The day came. As a group of first graders assembled in
the Impressionist gallery, a little girl, who lived in a trailer,
qualified for free lunch and wore a ragtag dress, pointed at a canvas
across the room and said loudly, "THAT is a Monet." And she was right.

I
loved that moment not only because the docent nearly fell over in
shock, but because that little girl was laying claim to great culture,
despite her circumstances. She declared the picture "wicked pretty" and
listened closely to what the docent told the group about the paintings.

No
one had told this child that loving art was elitist. Or that only snobs
cared about big ideas or beauty, or that reading great books was a
waste of time because it won’t make you money. She was embracing the
very best of the American Dream, the part that says we all have a right
to reach beyond where we are, not just materially, but educationally,
and culturally – to try and be better, to educate ourselves, to grow, to
try new things, to dare.

Somehow the definition of the American
Dream has been dumbed down to being about nothing more than money.
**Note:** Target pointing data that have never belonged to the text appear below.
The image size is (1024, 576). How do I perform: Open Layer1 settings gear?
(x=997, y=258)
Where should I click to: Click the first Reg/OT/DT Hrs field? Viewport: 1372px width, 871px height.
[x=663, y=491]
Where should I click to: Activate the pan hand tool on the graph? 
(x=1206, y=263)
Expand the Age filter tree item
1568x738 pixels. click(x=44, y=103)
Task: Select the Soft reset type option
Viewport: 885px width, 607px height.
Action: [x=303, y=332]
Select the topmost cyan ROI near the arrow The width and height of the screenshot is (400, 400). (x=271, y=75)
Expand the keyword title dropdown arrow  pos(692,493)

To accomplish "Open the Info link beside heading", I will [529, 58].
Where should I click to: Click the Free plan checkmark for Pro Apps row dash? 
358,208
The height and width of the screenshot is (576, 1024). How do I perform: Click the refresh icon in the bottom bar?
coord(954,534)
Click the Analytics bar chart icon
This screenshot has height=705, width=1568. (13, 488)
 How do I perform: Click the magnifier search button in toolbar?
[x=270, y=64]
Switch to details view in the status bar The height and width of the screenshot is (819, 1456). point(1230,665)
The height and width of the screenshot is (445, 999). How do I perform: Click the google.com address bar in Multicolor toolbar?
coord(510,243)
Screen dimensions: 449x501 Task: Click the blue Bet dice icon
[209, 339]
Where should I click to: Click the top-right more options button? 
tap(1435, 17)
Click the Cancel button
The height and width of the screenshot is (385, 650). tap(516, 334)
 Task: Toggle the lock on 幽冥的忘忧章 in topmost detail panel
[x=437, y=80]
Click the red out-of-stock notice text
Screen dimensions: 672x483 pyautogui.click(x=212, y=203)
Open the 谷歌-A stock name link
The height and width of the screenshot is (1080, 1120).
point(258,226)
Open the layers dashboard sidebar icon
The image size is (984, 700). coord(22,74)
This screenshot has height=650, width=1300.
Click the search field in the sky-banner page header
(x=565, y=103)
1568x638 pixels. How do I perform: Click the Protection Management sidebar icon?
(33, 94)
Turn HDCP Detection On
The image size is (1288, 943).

If
you have enough money to buy a house, you’ve made it. If you have more
money than your parents, you’ve arrived. Only when you have a lot of
money, can you enjoy "the good things", and consume pricey stuff.
Culture has become a mere accessory, like a designer purse.

But
the trouble with the notion that only the rich should have access to the
greatest accomplishments of culture is that it’s so un-American.
Because there are places on the planet where you really cannot aspire to
anything much beyond the circumstances of your birth, where there is
little hope for an education, or betterment of any kind. People flee
those places for America , or try, because here it’s different.

Self-improvement
is more American than apple pie (which is German, by the way). Our
history is rife with striving. Check out the benevolent societies formed
by new immigrants that sponsored concerts, plays and lectures in
Manhattan’s Lower East Side. Look at The Lowell Offering, a literary
magazine produced by the female textile workers in Lowell,
Massachusetts. The G.I. Bill, night school and now even online courses
from Harvard and Stanford Universities are part of that tradition.

I often think of that little girl who knew a Monet when she saw one. My dream for her is that she never, ever stops striving.